50. Jahrestag des Londoner Schuldenabkommens

Am 27. Februar jährt sich zum 50. Mal die Unterzeichnung des Londoner Schuldenabkommens, das die damals junge Bundesrepublik Deutschland von der drückenden Last der Vor- und Nachkriegsschulden befreite. Aus diesem Anlass fordert Attac eine Lösung für die Schuldenkrise der Länder des Südens. "Die Diktatur der Gläubiger muss ein Ende haben", sagte Philipp Hersel, Verschuldungsexperte von BLUE 21 und Mitglied des bundesweiten Koordinierungskreises von Attac.

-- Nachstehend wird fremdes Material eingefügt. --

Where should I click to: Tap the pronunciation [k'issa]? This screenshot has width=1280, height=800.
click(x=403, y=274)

1953 gewährten die Gläubiger der Bundesrepublik einen Schuldenerlass von rund 30 Milliarden Mark - mehr als der Hälfte der Gesamtschulden. Ein zentrales Ziel des Abkommens war, als Gesamtregelung die unterschiedlichen Verpflichtungen gegenüber allen Gläubigerstaaten zu berücksichtigen. "Das Londoner Schuldenabkommen lehrt uns mindestens zwei Dinge", erklärt Philipp Hersel. "Ohne Schuldenerlass keine Entwicklung: Die Entschuldung Westdeutschlands war eine wichtige Grundlage des deutschen 'Wirtschaftswunders'. Zweitens gilt: Entschuldung ist eine Frage des politischen Willens der Gläubiger." Angesichts des kalten Krieges wollten die westlichen Gläubiger die Entwicklung der Bundesrepublik zu einem prosperierenden und stabilen Frontstaat unterstützen.

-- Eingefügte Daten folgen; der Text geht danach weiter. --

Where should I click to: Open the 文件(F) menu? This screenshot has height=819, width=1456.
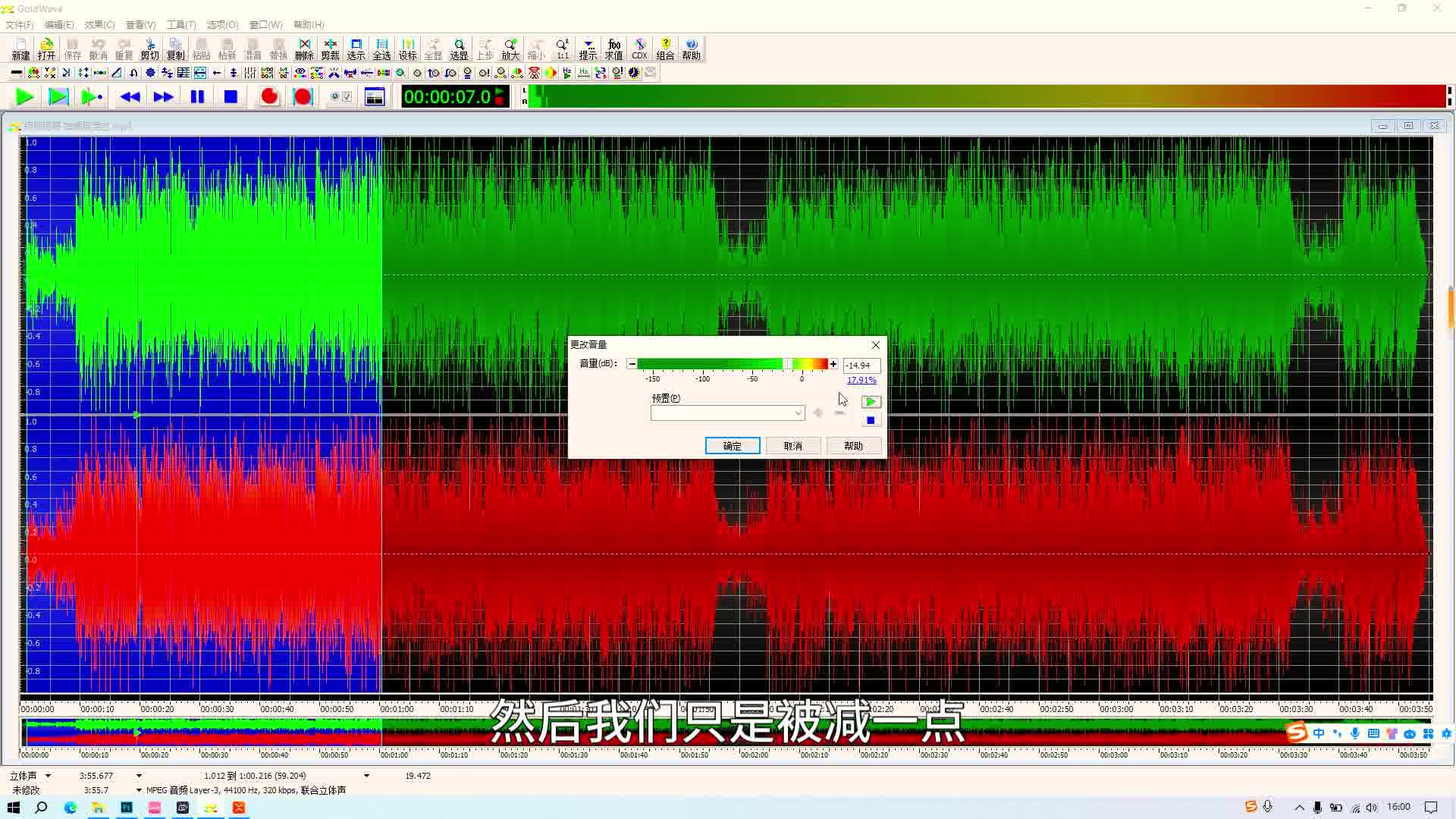[19, 24]
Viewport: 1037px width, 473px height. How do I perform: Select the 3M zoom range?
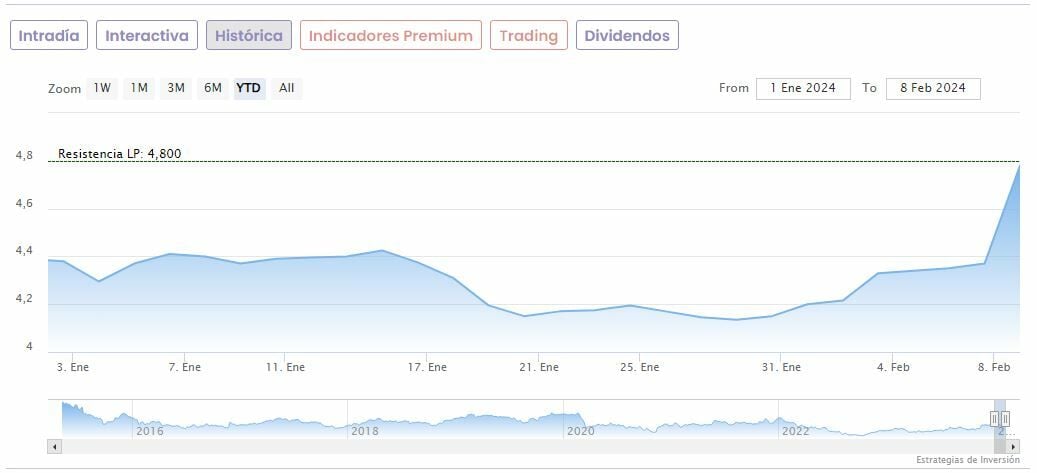[x=176, y=88]
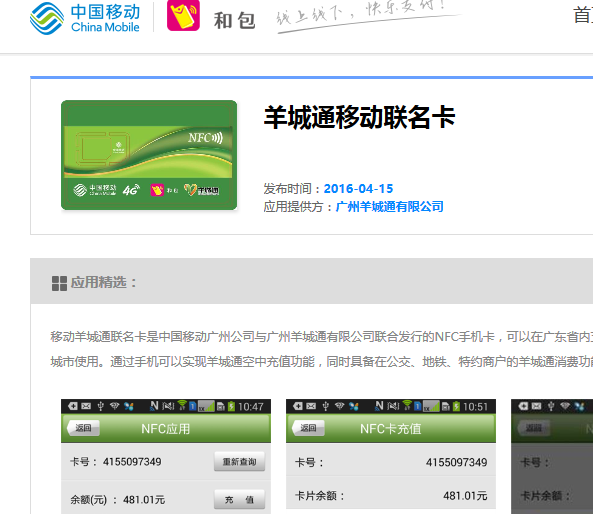Tap 返回 in the NFC应用 header
Viewport: 593px width, 514px height.
(84, 428)
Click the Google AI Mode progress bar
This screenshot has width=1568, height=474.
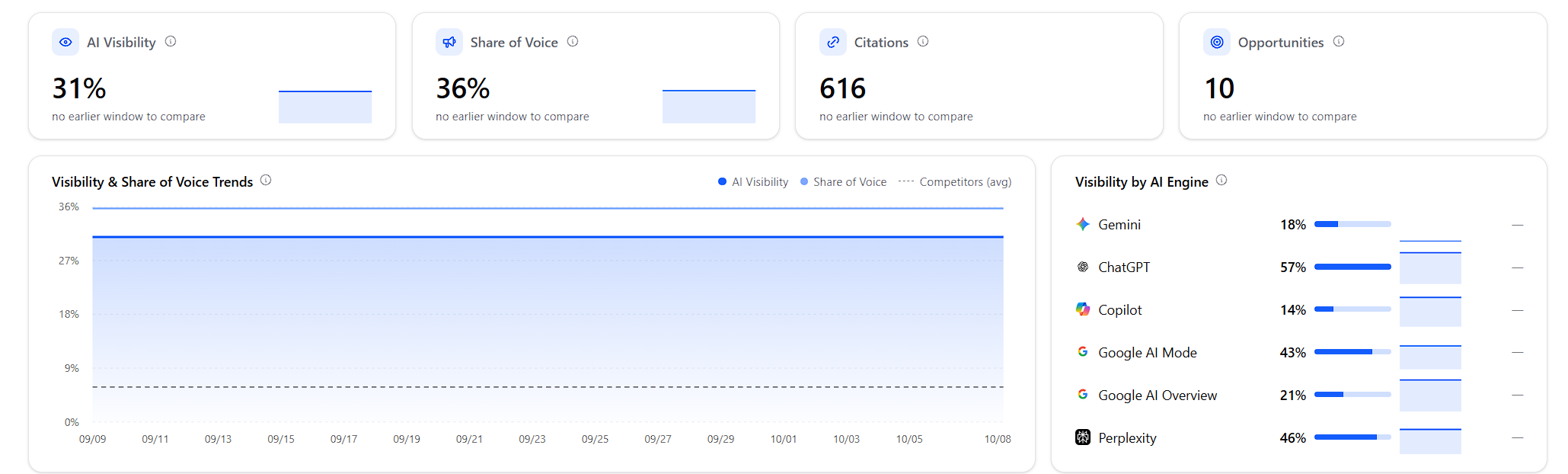(1352, 352)
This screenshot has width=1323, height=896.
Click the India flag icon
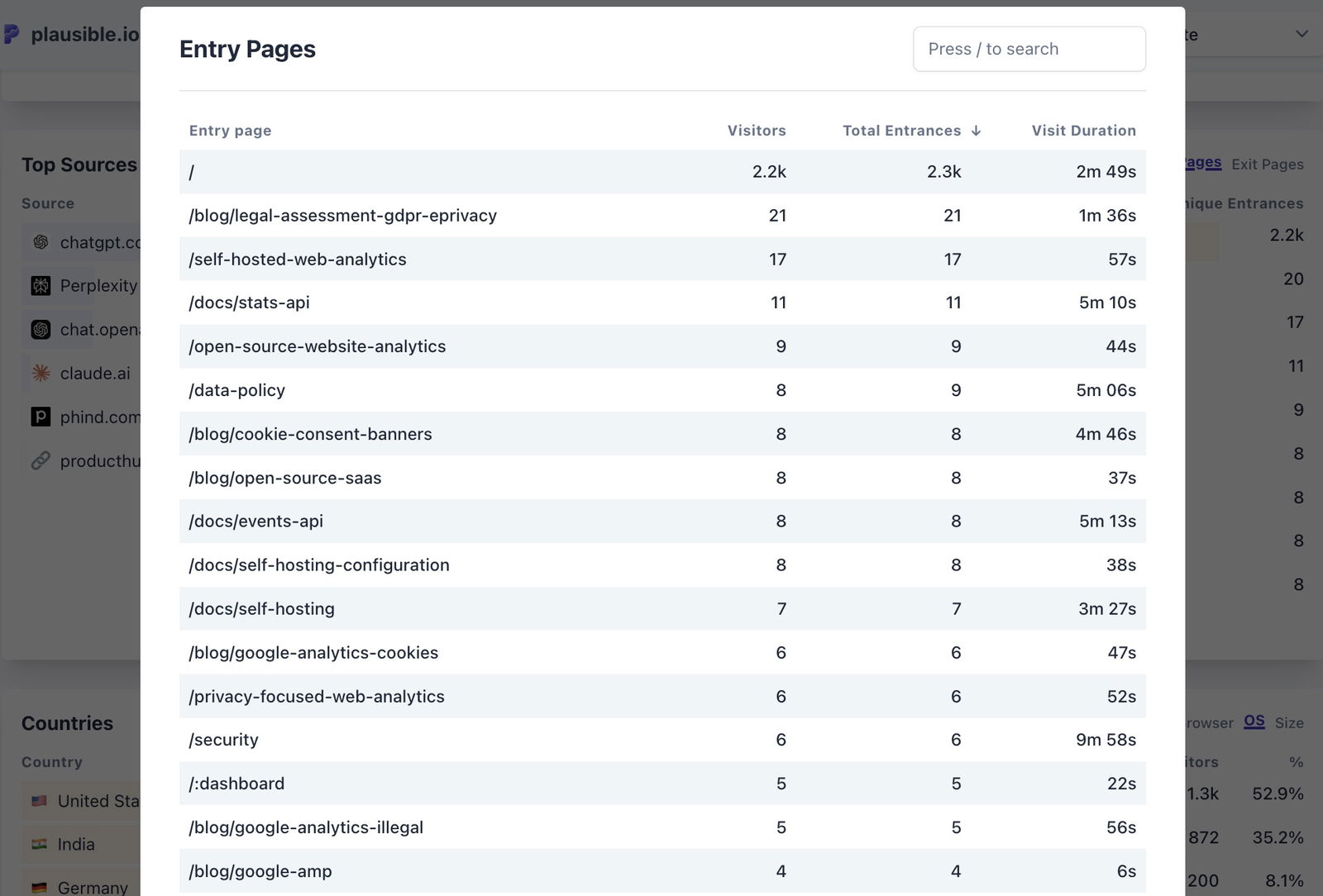[x=38, y=844]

Das Londoner Schuldenabkommen bietet interessante Anknüpfungspunkte zur heutigen Diskussion über Insolvenzverfahren für Staaten und über den Zusammenhang von Schulden und Handelspolitik. In jüngerer Zeit hat der IWF einen Vorschlag für ein "Sovereign Debt Restructuring Mechanism" (SDRM) vorgelegt. Leider stehen dabei, anders als im Fall des Londoner Schuldenabkommen, nicht die Bedürfnisse des Schuldnerlandes nach Entschuldung im Vordergrund, sondern die Interessen der Gläubiger. Als Alternative können "Faire und transparente Schiedsverfahren" (Fair and Transparent Arbitration Processes – FTAPs) dienen. Statt gläubigerdominierte Clubs (v.a. Pariser Club, Londoner Club, IWF) soll jeweils ein neutrales, öffentlich tagendes Schiedsgericht über den notwendigen Umfang von Entschuldung entscheiden. Illegitime Schulden müssen gestrichen und Veruntreuung und Korruption verfolgt werden, um Gläubiger und Schuldner zu einer verbesserten Praxis von Kreditvergabe und - aufnahme zu zwingen.

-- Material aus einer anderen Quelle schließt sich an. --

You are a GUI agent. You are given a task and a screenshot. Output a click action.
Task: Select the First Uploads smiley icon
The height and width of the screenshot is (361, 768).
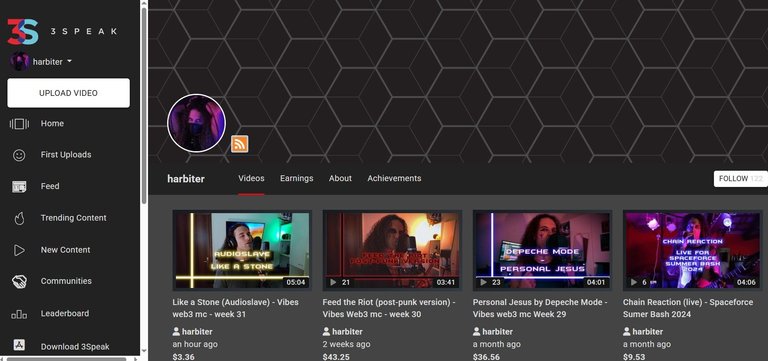coord(19,155)
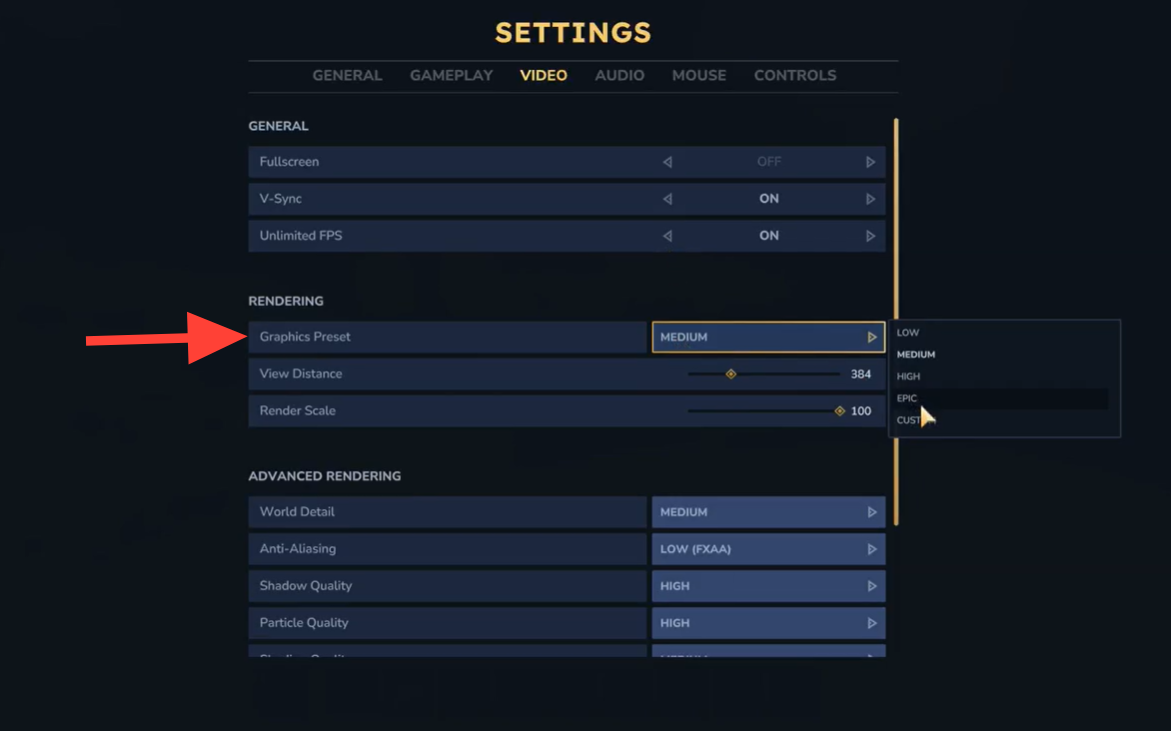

"Die Gläubiger - öffentliche ebenso wie private - sollten endlich erkennen, dass Schuldenkrisen mit den zyklischen Krisen der kapitalistischen Weltwirtschaft einhergehen", sagte Dr. Pedro Morazan vom Attac-Koordinierungskreis. Die heutige Krise gehe unter anderem auf den Zusammenbruch der Rohstoffpreise zurück. Den Zusammenhang von Verschuldung und Handelspolitik hat das Londoner Schuldenabkommen in einer seitdem nie wieder erreichten Qualität berücksichtigt. Logischerweise kann ein Schuldnerland nur dann geordnet aus einer Verschuldungssituation herauskommen, wenn es einen Handelsüberschuss erwirtschaftet, um mit den Devisen die Auslandsschulden zu bedienen. Das internationale Handelsregime der radikalen Öffnung der Gütermärkte im Süden bei weiterhin starkem Protektionismus des Nordens vor allem im Agrar- und Textilbereich untergräbt aber regelmäßig die Chancen der Schuldner, die Schulden aus einem Handelsüberschuss zu tilgen. Im Londoner Schuldenabkommen wurde explizit festgelegt, dass die Gläubiger der Bundesrepublik die Möglichkeit einräumen mussten, ihnen gegenüber einen Handelsbilanzüberschuss zu erwirtschaften, damit die verbleibenden Schulden nach dem Abkommen überhaupt bedient werden könnten. "Von solchen gleichermaßen weitsichtigen wie volkswirtschaftlich banalen Einsichten ist das heutige Schuldenmanagement weit entfernt", resümiert Philipp Hersel.